The comments of some of the others, while they voiced their complete surprise, were less enthusiastic. Bundleton, after shaking hands with Felix and Kitty, and then with Kling, dropped his wife and made a tour of the room without uttering a sound of any kind until he reached Felix again, when he remarked gravely: “I should think it would worry you some to keep the moths out of this stuff,” and then passed on to tell Kling he must look out “them lamps didn't spill and set things on fire.”

Porterfield, as was to be expected, was distinctly practical. “Awful lot of truck when you get it all together, ain't it, Mr. O'Day? I was just tellin' my wife that them two chairs up t'other side of the room wouldn't last long in my parlor, they're that wabbly. But maybe these Fifth Avenue folks don't do no sittin'—just keep 'em in a glass case to look at.”
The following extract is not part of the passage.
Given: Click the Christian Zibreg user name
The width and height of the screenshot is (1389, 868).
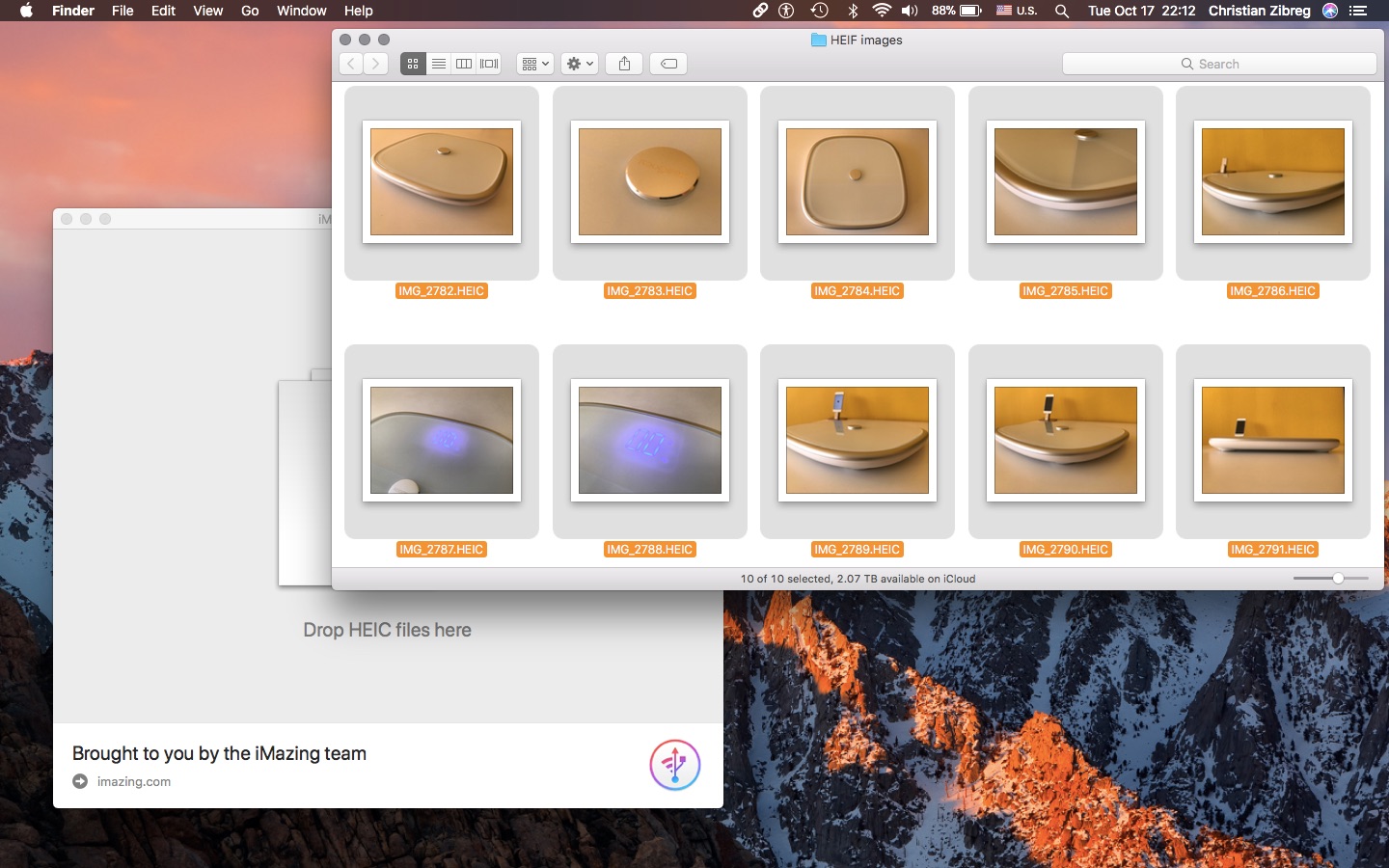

Pestler was more discerning. He had come across an iridescent glass jar, and was edging around for an opportunity to ask Kling the price without letting Felix overhear him—it being an occasion, he knew, in which Mr. O'Day would feel offended if business were mentioned. “Might do to put in my window, if it didn't cost too much,” he had begun, and as suddenly stopped as he caught Felix's eyes fastened upon him.
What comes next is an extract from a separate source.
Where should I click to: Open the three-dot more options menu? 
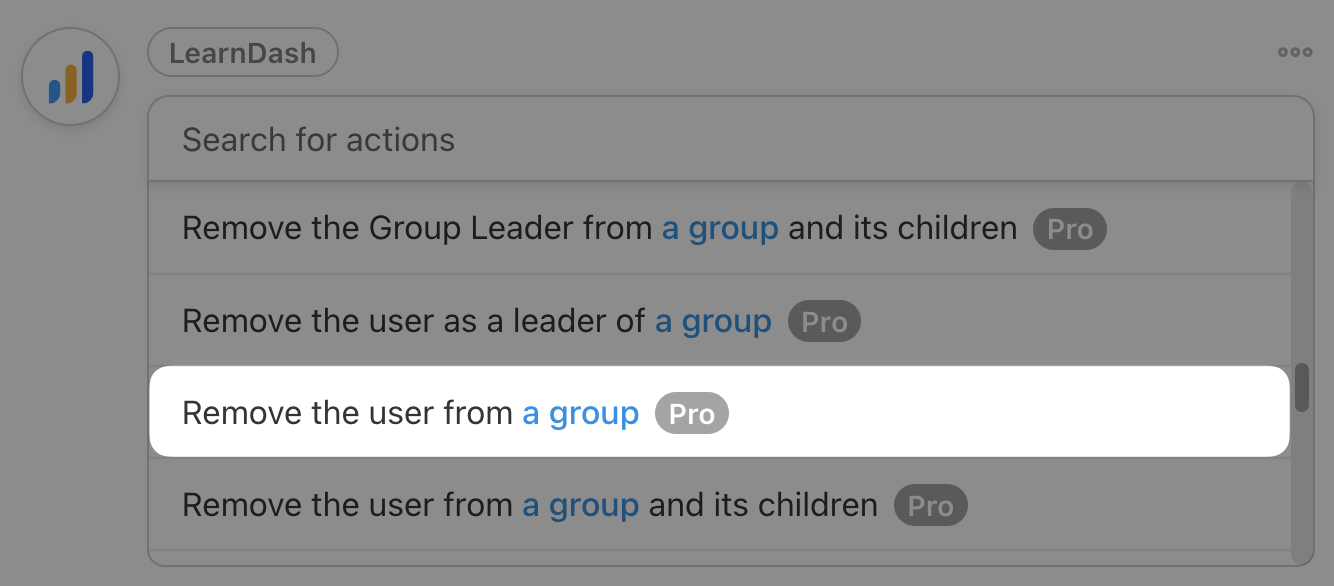[1295, 53]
There were others, however, whose delight could not be repressed. Tim Kelsey, after the proper greetings were over, had wandered off down the room, stopping to examine each article in its place on the walls. Finally some pieces of old Delft caught his eye. He made a memorandum of two in a little book he took from his inside pocket, and later on, when a break in the surrounding conversation made it possible, remarked to Felix: “They seem to get everything in the new Delft but the old delicious glaze. On a wall it doesn't matter, but you don't feel like putting real old Delft on a wall. I like to stroke it, as I would a friend's hand.”

These inspections and comments over, and that peculiar timidity which comes over certain classes lifted out of their customary environment and doing their best to become accustomed to new surroundings having begun to wear away under the tactful welcome of Felix, and the hour having arrived for the grand ceremony of gift-giving, the throne was pushed back, Masie called from behind her screen, and O'Day's wicker basket filled with the presents was laid by the side of the big chair.

Kling and Kitty were now beckoned to and placed on the left of the throne, Felix taking up his position on the right.

The stir on the platform caused by these arrangements soon attracted everybody's attention and a sudden hush fell upon the room. What was about to happen nobody knew, but something important, or Mr. O'Day would not have stepped to its edge, nor would Otto have been so red in the face, nor Kitty so radiant.

Felix raised his hand to command supreme silence.